Reading this again has been a bit like a love letter to myself. This series changed me. It made me appreciate literature and its devices. It made me hunger to read not just for entertainment, but for something…more. It started me on a path to thinking about what makes for good writing, and not good writing. What I like and what I don’t like. What I would do if I wanted to really make a point, and not just spin a good yarn.
It isn’t for everyone. But a fair warning – if you read this, you’ll find it rich beyond measure. (A sign of the motifs and themes – Wolfe wrote Severian as a Jesus figure. As Jesus was a carpenter, working as a craftsman, he saw Severian, a torturers apprentice in the same vein. Someone who worked with wood and nails.

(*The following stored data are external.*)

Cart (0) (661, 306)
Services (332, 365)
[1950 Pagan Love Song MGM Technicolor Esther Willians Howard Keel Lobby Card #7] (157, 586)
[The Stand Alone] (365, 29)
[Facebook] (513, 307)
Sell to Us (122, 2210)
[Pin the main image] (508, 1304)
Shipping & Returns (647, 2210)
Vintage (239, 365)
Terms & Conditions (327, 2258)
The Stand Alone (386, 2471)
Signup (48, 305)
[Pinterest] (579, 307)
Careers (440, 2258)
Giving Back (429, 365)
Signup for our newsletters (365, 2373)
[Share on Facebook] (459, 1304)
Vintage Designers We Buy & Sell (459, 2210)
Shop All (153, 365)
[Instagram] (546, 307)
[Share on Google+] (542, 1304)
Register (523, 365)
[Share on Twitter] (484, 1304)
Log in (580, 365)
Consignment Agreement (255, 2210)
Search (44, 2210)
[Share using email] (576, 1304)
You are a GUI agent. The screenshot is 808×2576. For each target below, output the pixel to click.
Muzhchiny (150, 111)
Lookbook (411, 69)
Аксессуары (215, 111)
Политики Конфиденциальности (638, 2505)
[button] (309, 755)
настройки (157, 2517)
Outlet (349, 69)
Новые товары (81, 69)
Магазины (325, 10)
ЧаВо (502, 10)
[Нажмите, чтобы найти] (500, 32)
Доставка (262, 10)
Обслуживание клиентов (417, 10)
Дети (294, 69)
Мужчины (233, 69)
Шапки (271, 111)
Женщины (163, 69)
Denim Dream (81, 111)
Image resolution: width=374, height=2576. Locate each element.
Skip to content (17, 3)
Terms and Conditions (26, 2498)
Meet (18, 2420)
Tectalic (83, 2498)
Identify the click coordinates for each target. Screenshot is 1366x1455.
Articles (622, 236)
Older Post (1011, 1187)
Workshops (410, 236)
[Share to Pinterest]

There’s also, you know, something about The Passion, torture, fill this space with your own way of writing points about comparative literature themes). I’ve heard that many a masters thesis and some PhDs have included The Book of the New Sun. Whether that’s true or not, I leave for you to work out. Just as you have to puzzle out what’s true or not in Severian’s tale… However all I’ll say is, I’m not surprised. It is a series worth the puzzle. Worth the re-reads to figure out it’s meanings. To find the answers to the questions it poses to you.
(Also to the 17-18 year old me who read this and got something out of it… slow clap. I keep thinking about all the dumb stuff you did and how much of an idiot you were. But I just wanted to say – you really did know your stuff. Thanks for everything.)